I had a feeling that it would be difficult to find pants in my size (W34 L34), since the average Peruvian is about a foot shorter than me. So I went first to the largest department stores, figuring that they would have the largest selection. The first thing that I noticed was that there was only one size printed on each of the labels. I asked one of the attendants whether it was the waist size or the length. ¨The waist size.¨ Not wanting to appear the stupid gringo, I read the labels carefully for several different brands, trying to decipher the coded information that surely must include the length. But I couldn´t find any number that could possibly be the length.
I selected a pair of size 34 Lee jeans that I liked and took them to the same attendant to ask her what the length was. Without even glancing at the pants, she replied, ¨32¨. I scanned the label again, and couldn´t find a ¨32¨ anywhere. Dumbfounded, I asked her, ¨How do you know?¨. ¨They´re all 32¨, she replied.
And so it is in Peru. You can buy any waist size you want, but unless you want to pay more than $50 for jeans imported from the US, the length is always 32. That´s more than enough length for 95% of the customers, and it costs less than a dollar to have someone tailor them to your preferred length. So it doesn´t make economic sense for the stores to order and manage lots of different sizes when they can get a better price ordering larger lots of fewer sizes.

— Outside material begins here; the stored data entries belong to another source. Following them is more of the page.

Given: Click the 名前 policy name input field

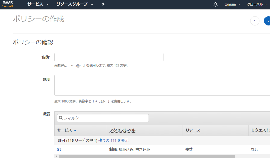Looking at the screenshot, I should pos(109,57).
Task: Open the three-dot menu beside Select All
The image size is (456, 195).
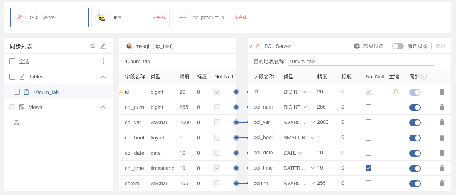Action: [x=104, y=61]
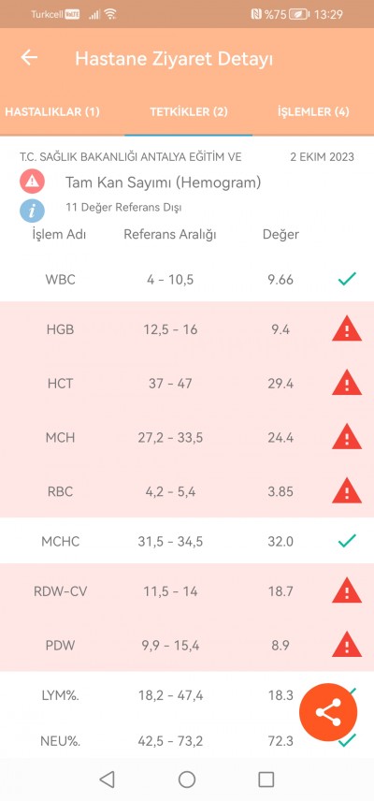Tap the HGB red warning triangle
The image size is (374, 801).
tap(347, 329)
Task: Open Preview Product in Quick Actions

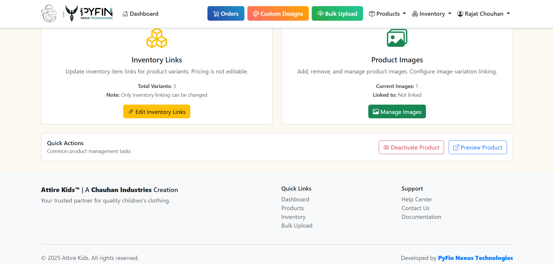Action: (x=478, y=147)
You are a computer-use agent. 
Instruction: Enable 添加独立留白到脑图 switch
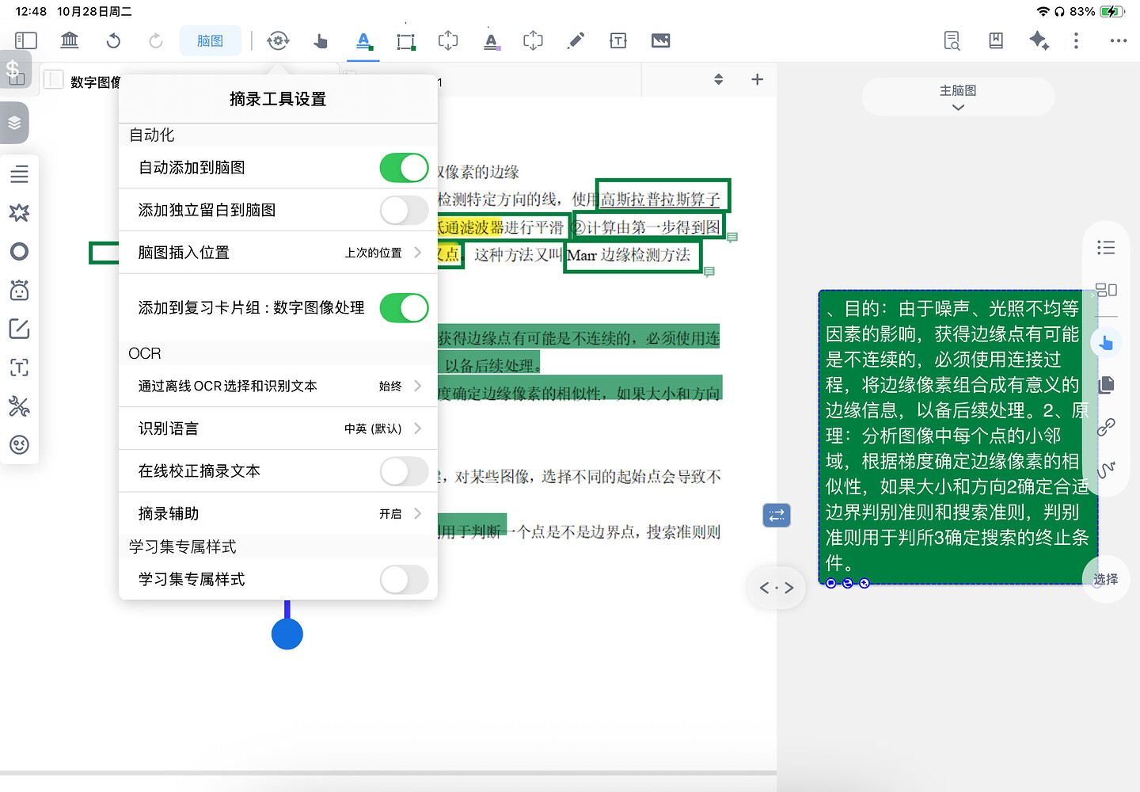404,211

A few days later I went to the huge clothing market in the district of Gamarra, and after asking half a dozen people where to find extra long jeans, I finally found two pairs of jeans with a 33 inch length for less than $20 each, one of them in an off-the-street backroom store that sells Chinese imitations of American brands, and the other at a Chilean import store. After paying a lady at the market 90 cents to let the hems down, they fit me as well as my American-bought jeans.